EXERCISE PROMPT =>
Throughout the listing that follows, find each line with the word "plus" and copy it.

DATA SHOWN =>
[Start of Attachment]

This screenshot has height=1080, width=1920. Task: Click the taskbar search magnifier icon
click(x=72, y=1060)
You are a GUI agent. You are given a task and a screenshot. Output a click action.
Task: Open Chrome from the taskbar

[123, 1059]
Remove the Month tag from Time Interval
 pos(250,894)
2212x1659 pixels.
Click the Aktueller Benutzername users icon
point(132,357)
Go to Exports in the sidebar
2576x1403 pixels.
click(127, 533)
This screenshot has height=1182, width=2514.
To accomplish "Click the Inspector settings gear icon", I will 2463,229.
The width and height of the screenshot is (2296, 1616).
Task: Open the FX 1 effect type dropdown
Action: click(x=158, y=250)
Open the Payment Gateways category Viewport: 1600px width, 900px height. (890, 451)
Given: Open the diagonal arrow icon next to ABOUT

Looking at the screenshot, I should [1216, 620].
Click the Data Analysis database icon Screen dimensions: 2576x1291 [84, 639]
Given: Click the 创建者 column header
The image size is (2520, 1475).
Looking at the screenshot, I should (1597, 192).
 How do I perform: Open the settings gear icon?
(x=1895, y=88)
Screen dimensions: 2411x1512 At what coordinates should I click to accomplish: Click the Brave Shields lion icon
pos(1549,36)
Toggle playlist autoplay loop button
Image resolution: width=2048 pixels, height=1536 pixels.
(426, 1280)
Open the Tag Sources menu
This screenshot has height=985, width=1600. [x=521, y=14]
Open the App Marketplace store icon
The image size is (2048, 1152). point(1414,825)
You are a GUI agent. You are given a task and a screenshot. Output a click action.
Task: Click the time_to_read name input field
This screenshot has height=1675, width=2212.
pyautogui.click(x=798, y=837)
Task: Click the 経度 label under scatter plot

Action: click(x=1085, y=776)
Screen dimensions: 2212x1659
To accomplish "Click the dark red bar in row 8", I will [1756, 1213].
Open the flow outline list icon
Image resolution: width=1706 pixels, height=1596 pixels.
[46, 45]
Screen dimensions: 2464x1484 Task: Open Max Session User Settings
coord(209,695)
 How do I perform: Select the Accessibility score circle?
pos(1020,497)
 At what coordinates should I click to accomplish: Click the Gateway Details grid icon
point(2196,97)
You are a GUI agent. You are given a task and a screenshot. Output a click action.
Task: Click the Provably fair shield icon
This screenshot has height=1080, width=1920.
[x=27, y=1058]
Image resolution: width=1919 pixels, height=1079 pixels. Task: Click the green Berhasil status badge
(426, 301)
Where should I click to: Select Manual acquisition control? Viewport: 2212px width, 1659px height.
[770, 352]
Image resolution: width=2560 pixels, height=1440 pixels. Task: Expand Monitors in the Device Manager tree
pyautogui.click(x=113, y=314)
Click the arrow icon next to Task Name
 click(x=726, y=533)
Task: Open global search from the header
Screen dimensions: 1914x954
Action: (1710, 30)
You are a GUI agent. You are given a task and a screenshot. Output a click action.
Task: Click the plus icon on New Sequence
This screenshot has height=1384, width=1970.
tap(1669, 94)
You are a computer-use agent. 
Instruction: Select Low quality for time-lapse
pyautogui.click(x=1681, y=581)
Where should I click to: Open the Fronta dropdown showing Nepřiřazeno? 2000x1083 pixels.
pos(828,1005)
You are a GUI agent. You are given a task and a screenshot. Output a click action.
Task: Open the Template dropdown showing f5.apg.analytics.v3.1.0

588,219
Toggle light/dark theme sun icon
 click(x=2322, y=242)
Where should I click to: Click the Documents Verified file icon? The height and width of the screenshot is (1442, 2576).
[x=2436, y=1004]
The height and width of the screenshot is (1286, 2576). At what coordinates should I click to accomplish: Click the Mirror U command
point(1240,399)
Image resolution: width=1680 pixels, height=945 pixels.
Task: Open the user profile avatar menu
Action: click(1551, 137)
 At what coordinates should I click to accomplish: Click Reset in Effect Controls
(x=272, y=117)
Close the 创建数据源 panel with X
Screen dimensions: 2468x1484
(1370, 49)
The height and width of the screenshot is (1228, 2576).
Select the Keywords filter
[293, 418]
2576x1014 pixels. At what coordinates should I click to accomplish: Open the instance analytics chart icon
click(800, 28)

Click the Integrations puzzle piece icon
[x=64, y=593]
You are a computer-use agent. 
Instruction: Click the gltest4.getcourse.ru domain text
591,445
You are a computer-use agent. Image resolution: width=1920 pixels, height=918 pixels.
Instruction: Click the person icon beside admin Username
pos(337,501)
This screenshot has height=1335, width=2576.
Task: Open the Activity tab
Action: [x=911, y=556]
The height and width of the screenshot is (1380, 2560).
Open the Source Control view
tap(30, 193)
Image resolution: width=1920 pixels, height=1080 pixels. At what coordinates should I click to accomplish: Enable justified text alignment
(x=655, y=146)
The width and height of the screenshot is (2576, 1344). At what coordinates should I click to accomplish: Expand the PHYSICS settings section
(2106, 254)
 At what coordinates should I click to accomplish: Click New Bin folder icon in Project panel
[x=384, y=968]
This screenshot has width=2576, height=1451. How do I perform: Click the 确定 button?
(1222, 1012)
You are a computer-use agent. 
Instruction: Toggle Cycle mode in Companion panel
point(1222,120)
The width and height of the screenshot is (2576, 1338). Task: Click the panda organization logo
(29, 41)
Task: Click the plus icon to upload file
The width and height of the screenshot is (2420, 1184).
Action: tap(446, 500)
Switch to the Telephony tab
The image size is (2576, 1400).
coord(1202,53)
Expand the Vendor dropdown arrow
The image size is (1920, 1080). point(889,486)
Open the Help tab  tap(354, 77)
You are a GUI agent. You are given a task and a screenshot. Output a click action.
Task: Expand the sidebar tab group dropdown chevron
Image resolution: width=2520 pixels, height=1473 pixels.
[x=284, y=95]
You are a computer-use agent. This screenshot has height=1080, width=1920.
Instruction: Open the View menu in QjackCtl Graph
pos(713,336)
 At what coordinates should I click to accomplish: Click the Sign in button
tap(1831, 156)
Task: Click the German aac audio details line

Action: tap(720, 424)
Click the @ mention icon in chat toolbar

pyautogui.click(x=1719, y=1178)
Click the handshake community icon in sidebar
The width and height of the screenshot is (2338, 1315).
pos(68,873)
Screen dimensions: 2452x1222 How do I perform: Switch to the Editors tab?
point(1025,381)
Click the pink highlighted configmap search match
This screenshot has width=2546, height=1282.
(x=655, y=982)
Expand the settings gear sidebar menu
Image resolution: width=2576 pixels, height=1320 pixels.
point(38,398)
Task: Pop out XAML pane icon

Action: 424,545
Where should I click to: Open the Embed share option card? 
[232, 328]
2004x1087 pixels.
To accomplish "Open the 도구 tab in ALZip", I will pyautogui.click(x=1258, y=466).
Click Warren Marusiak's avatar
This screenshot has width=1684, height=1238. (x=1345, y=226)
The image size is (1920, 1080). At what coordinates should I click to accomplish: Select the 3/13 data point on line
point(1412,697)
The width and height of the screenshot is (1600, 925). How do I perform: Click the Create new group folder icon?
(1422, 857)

[End of Attachment]

THE COMPLETED TASK =>
Task: Click the plus icon on New Sequence
Task: Click the plus icon to upload file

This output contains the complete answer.